Which of the given linear maps are scalar multiplication

Question

The question is:

Which of these linear maps $(v,u): R^2\to R$ is a scalar multiplication. Provide arguments for your answer.

1. $(v, u) = ((x_1, y_1),(x_2, y_2)) = x_1\cdot y_1 + x_2\cdot y_2$
2. $(v, u) = ((x_1, y_1),(x_2, y_2)) = x_1\cdot x_2-y_1\cdot y_2$

How linear map is related to the scalar multiplication? As far as I see it, none of these linear maps produce scalar multiplication, since it has to be:

$(v, u) = ((x_1, y_1),(x_2, y_2)) = x_1\cdot x_2+y_1\cdot y_2$

but I think I am wrong here.

Answer 1

Answer to your question depends on the definition of what you call scalar multiplication. Let me suggest few possible definitions and give corresponding answers.

Mostly, by scalar multiplication we mean endomorphism of some vector space given by multiplying an element of this space by some number (this number is taken from the number field over which the space is defined). Say we take $\mathbb{R}^n$. In this definition then, the scalar multiplication looks like $\lambda \colon \mathbb{R}^n \rightarrow \mathbb{R}^n$, where $\lambda \in \mathbb{R}$, and the map acts on vectors as $$\lambda (u_1, u_2, \dots, u_n) = ( \lambda u_1, \lambda u_2, \dots, \lambda u_n) \ . $$ You see that this is something very different from the scalar multiplication you are talking about (I guess). If not, the answer to your question is: neither of 1. or 2. is scalar multiplication, since the domain and codomain of the map does not have the same dimension.

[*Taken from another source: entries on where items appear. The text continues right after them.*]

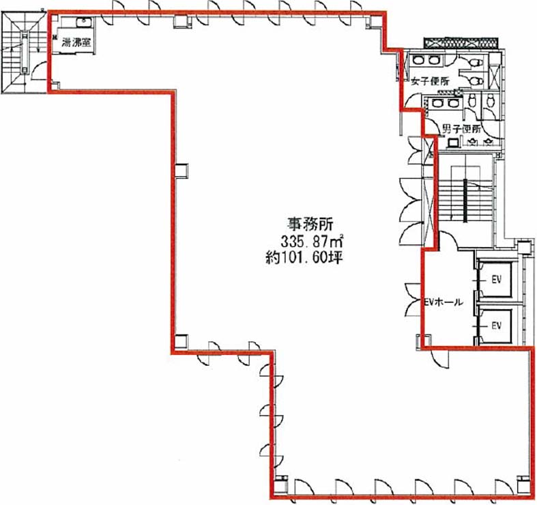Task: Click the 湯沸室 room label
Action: point(76,43)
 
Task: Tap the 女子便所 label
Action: point(430,81)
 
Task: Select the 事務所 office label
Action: point(310,225)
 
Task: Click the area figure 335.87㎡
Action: point(313,242)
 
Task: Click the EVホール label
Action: point(444,302)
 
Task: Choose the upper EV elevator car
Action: point(495,279)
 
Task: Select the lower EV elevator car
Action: point(495,326)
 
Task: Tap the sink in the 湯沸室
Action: point(83,23)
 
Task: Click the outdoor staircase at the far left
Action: point(24,52)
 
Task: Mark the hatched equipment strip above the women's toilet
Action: point(462,42)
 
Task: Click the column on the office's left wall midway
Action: point(182,171)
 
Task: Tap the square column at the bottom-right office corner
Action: point(523,483)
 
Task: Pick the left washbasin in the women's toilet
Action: point(418,61)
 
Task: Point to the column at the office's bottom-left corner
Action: point(182,342)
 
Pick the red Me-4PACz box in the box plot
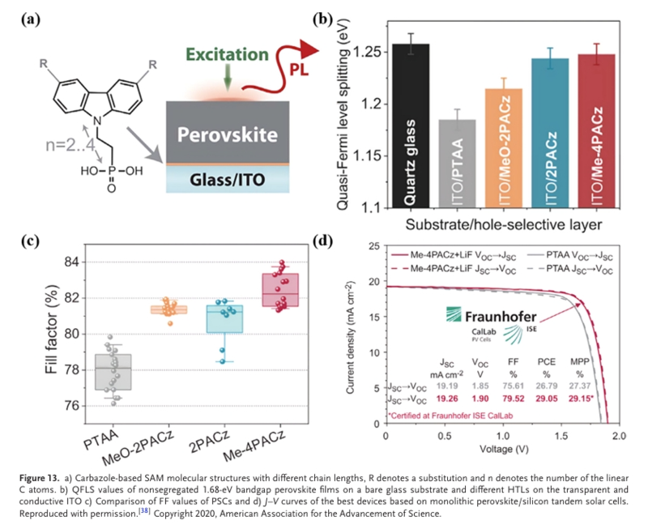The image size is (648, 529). tap(283, 290)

If the scalar multiplication stands for the inner product, then the question makes a better sense but I have never seen the inner product be called scalar multiplication. Synonyms for the inner product may be scalar product or dot product. This names refers to a positive-definite symmetric bilinear form. If we fix our attention to the case of $\mathbb{R}^n$), this inner/scalar product thing is a map $f \colon \mathbb{R}^n \rightarrow \mathbb{R}^n$ which satisfies certain axioms (see this wiki article for their precise form). If we use this definition for your "scalar multiplication" then neither one of the given maps is a scalar product. It satisfies bilinearity as well as the symmetry but fails on positive-definiteness since for $u = (0,1)$ we obtain $$ ((0,1),(0,1)) = -1 \ .$$ The last thing sensible to me to consider is the definition of a pseudo-inner product which keeps all the axioms of an inner product but the axiom of positive-definiteness. The second of your maps actually is a pseudo-inner product (the first is not since it fails to be bilinear). Nevertheless, this last option seems to me the most improbable because calling a pseudo-inner product a scalar multiplication would be completely missleading.

I hope a provided at least some answers and hints for you to be able to solve the problem.

Answer 2

Ok, so I learned from my algebra theacher that scalar multiplication, or scalar product (might be a translation issue, since I am translating from my native language (Lithuanian)) here is meant by such a map between two objects $(.,.): V*V\to R$, where $V$ is a vector space, that satisfies the following five conditions:

1. $(v_1+v_2, u) = (v_1,u) + (v_2,u) , \forall v_1,v_2,u \in V$
2. $(v,u) = (u,v), \forall u, v \in V $
3. $(av, u) = a(v,u)$
4. $(v,v) \ge 0, \forall v \in V $
5. $(v,v) = 0 \iff v = 0 $ (zeroeth element)

What remains is just to test the two parts of the exercise against these conditions.

It seems that the vector space with such scalar multiplication is called Euclidean space.

P.S. Do not hesitate to correct me here, I've just written what I have from my algebra exercise book. There might be discrepancies between terms and definitions.